Another option is to embed GC roots information into the stack frames directly. This way, the function needs less allocation and does not need to maintain the second stack—much lower runtime overhead!

Anyway, these are the options for the future. For now, roots tracking works well enough!

Garbage collection

The current garbage uses Cheney’s algorithm for garbage collection, a variation on the semi-space copying garbage collector.

It maintains two memory blocks: “to” and “from.” Only one of which is in use at any one time. New objects are allocated in the “to” block. When garbage collection is triggered, the blocks are swapped, and all live objects are copied over to the new “to” block. After that, the “from” block can be mprotected, so all reads are caught.

The “from” page can be reused on the next garbage collection, becoming the new “to” page. Alpha doesn’t do that but discards the page and allocates a new one. The new page is guaranteed to be zero-initialized, which is helpful. I believe requesting a new zero-initialized page from OS might be faster than memsetting the old one, though I haven’t tested that.

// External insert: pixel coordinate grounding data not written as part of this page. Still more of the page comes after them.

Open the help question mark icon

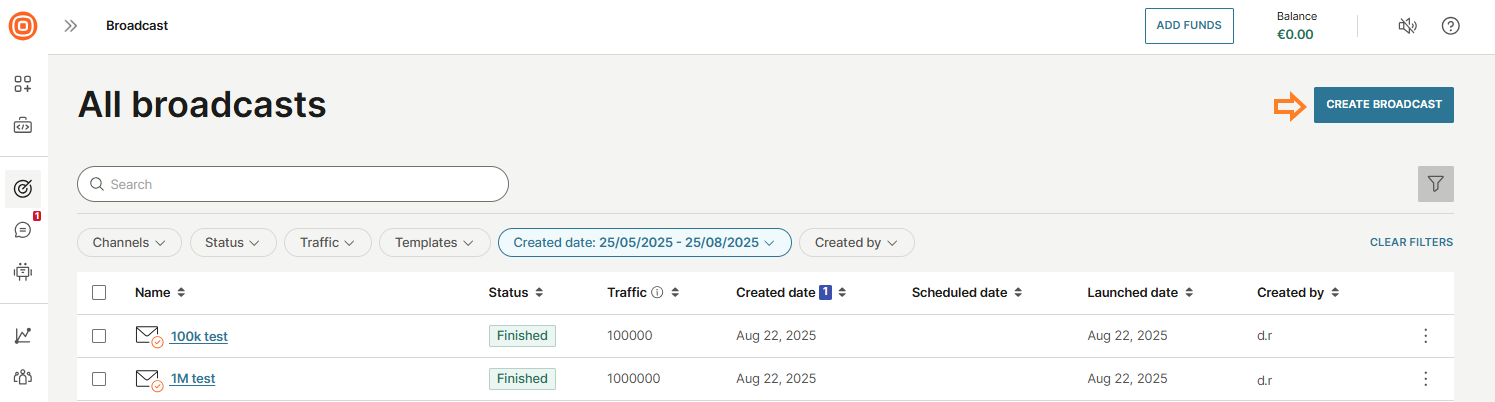click(1450, 26)
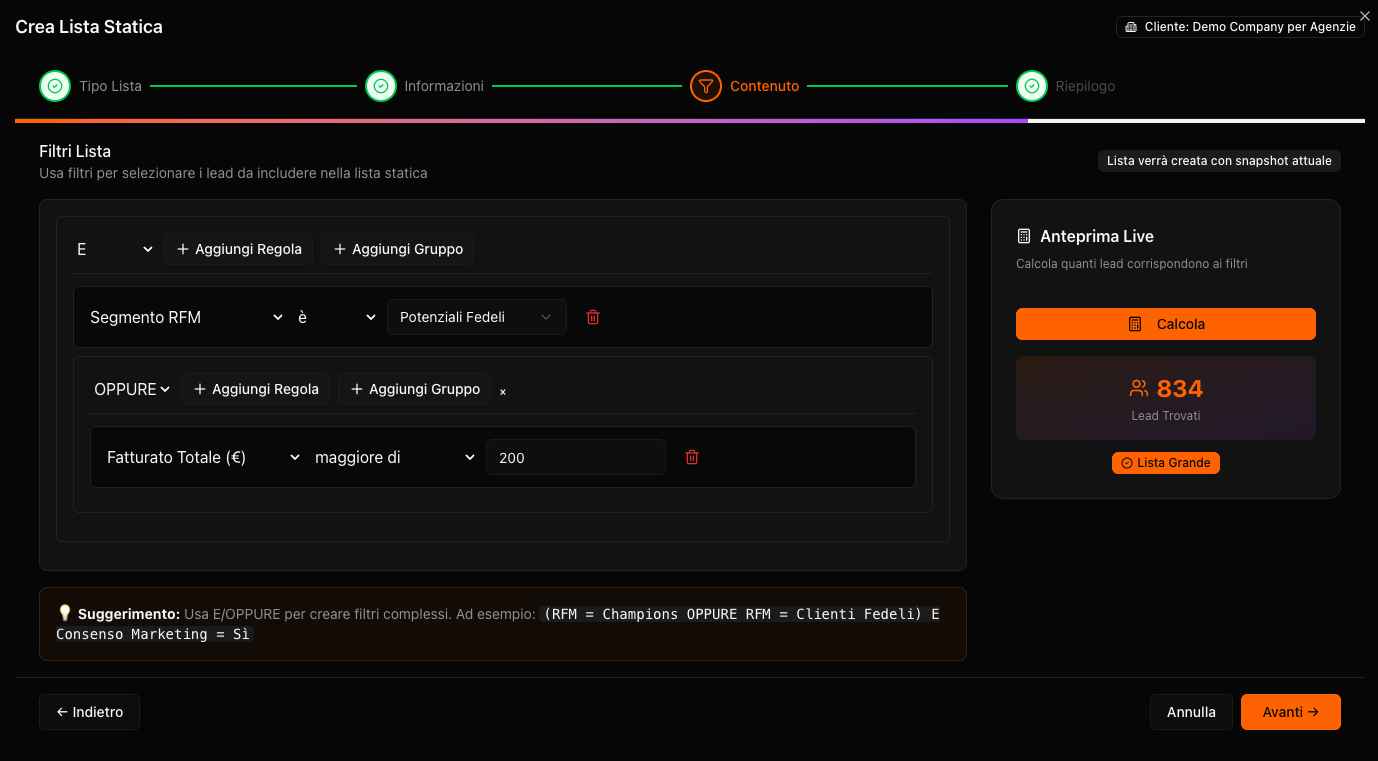1378x761 pixels.
Task: Go back with the Indietro button
Action: 89,712
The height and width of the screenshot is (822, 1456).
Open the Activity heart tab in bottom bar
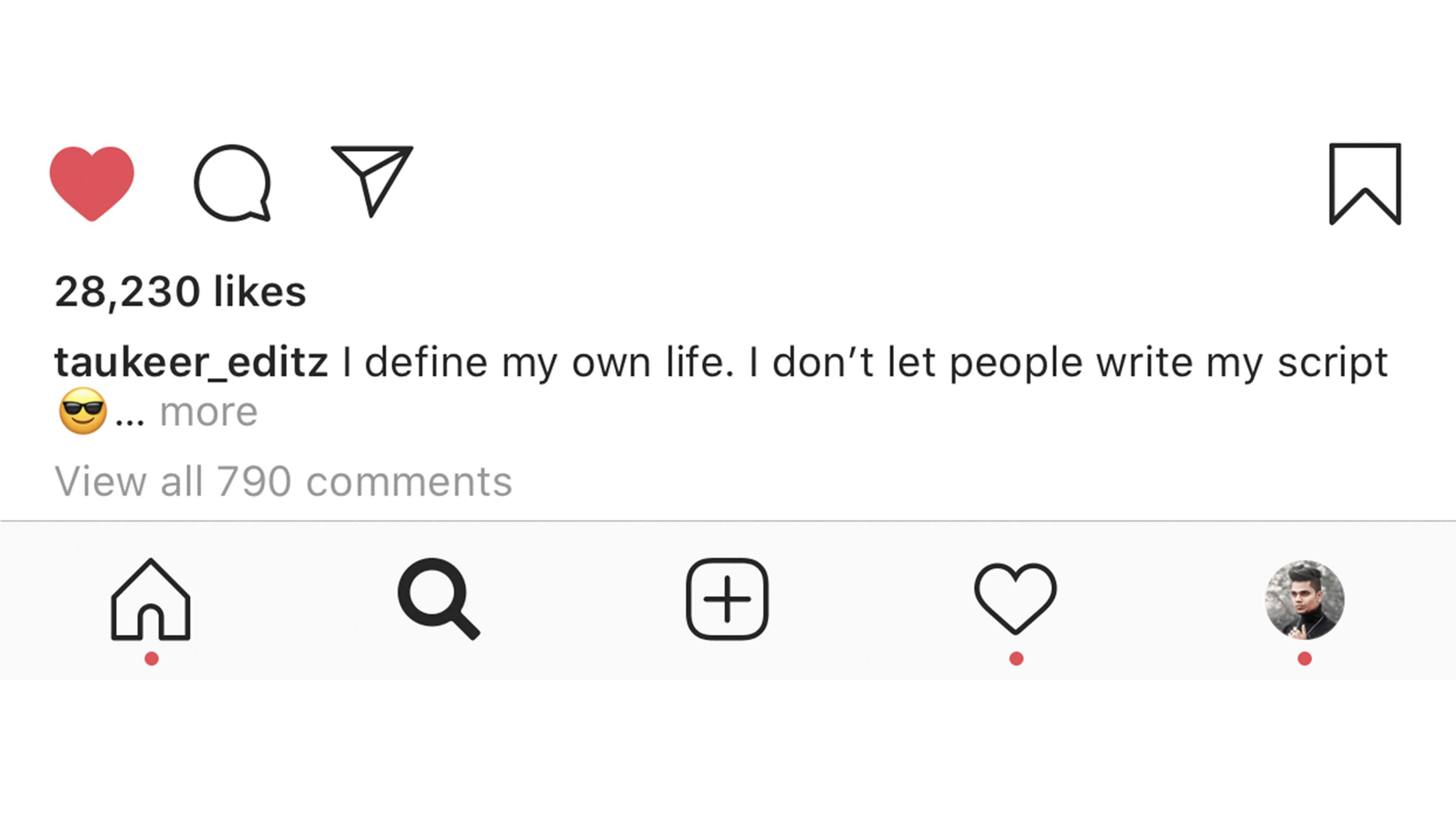pyautogui.click(x=1015, y=598)
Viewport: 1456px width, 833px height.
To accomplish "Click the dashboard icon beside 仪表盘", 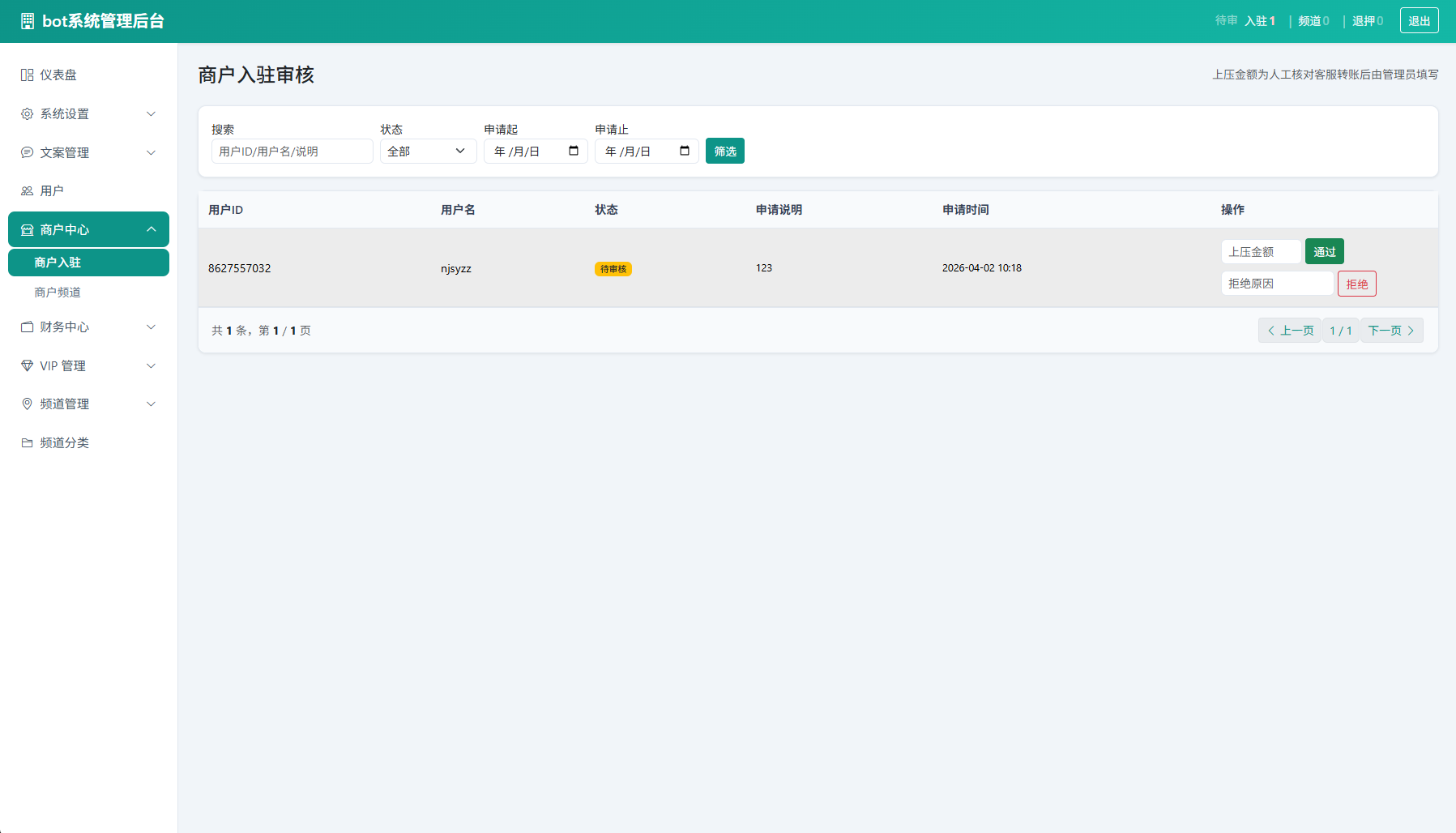I will pyautogui.click(x=27, y=75).
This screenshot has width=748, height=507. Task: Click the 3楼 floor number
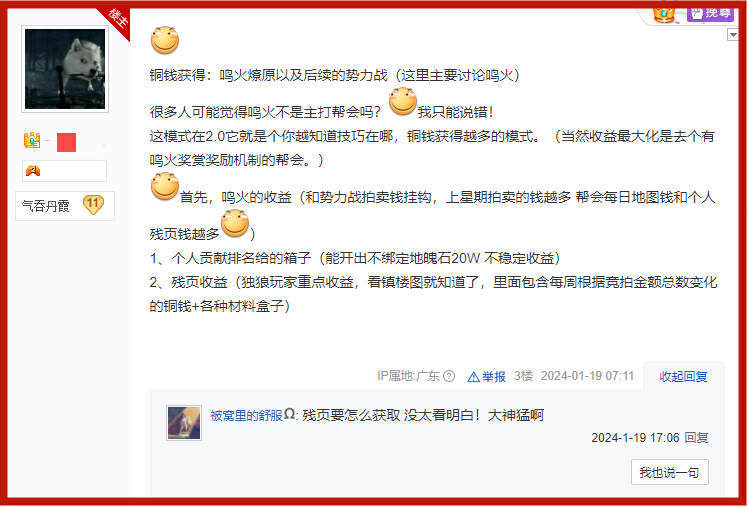pos(523,376)
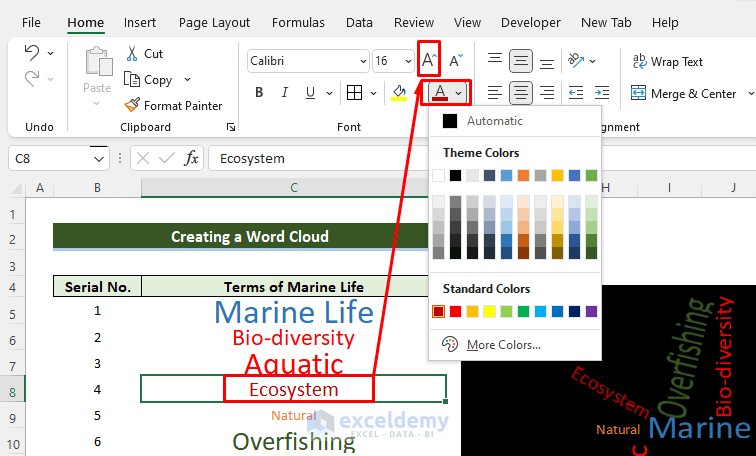Open the Formulas ribbon tab

298,23
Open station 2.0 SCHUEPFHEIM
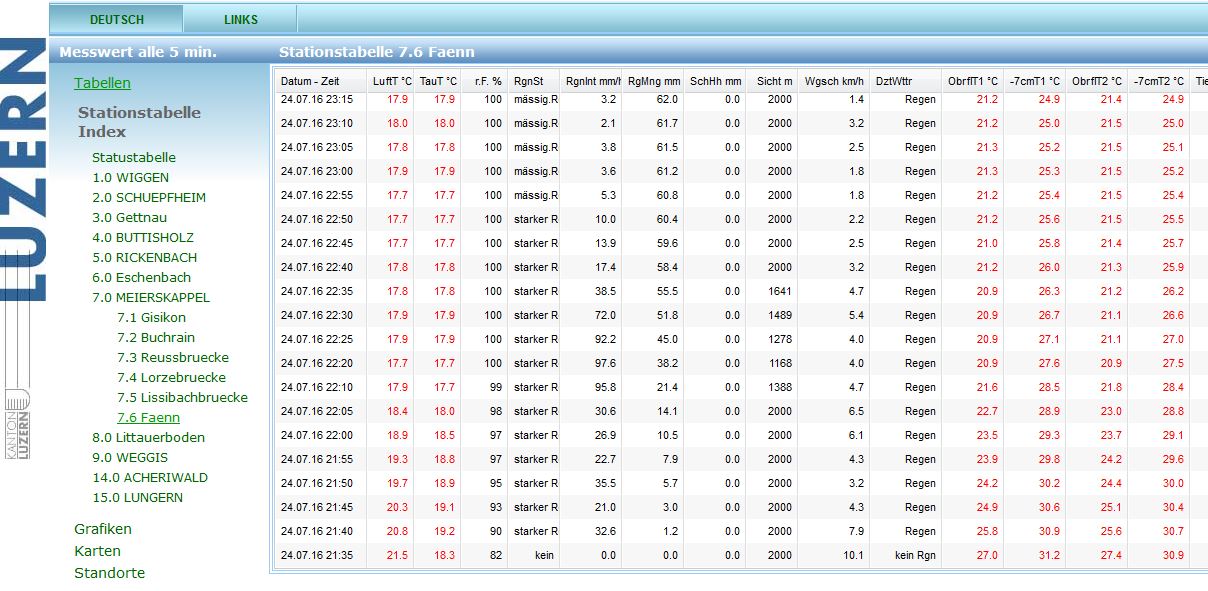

There are lots of ways to improve garbage collection. First, it needs to support growing memory (current regions are fixed-sized). Next, the garbage collector should become generational. Because objects in Alpha are immutable (should be), old objects never point to newer objects. This means that you don’t have to scavenge old generations when collecting a new one.

Testing

Compilers are big beasts that are hard to test.

They use large data structures (e.g., AST) that are tedious to construct manually. It’s hard to verify generated code because optimizations can change it without changing the program behavior. And there are way too many possible cases to test.

You can write unit tests, but the predominant way of testing a compiler is end-to-end tests—writing thousands of small programs/examples, then compiling and running them for every new compiler version. This is often called “golden” testing: there is an expected—“golden”—output for each test.

Alpha now has this, too (though it’s not thousands yet). And I even caught a regression in multi-methods implementation! Now I can rest assured it won’t slip unnoticed again.

Here is how a test looks:

fn f(x, y) = 0

fn f(x, y: i64) = 1

print(f(0, 2.0)) # 0

print(f(0, 0))   # 1

# expected stdout:
# 0
# 1

The tests can also serve as examples—you can browse them at alpha/examples.

Oh, and Alpha got CI, too—all of the tests run automatically on every push.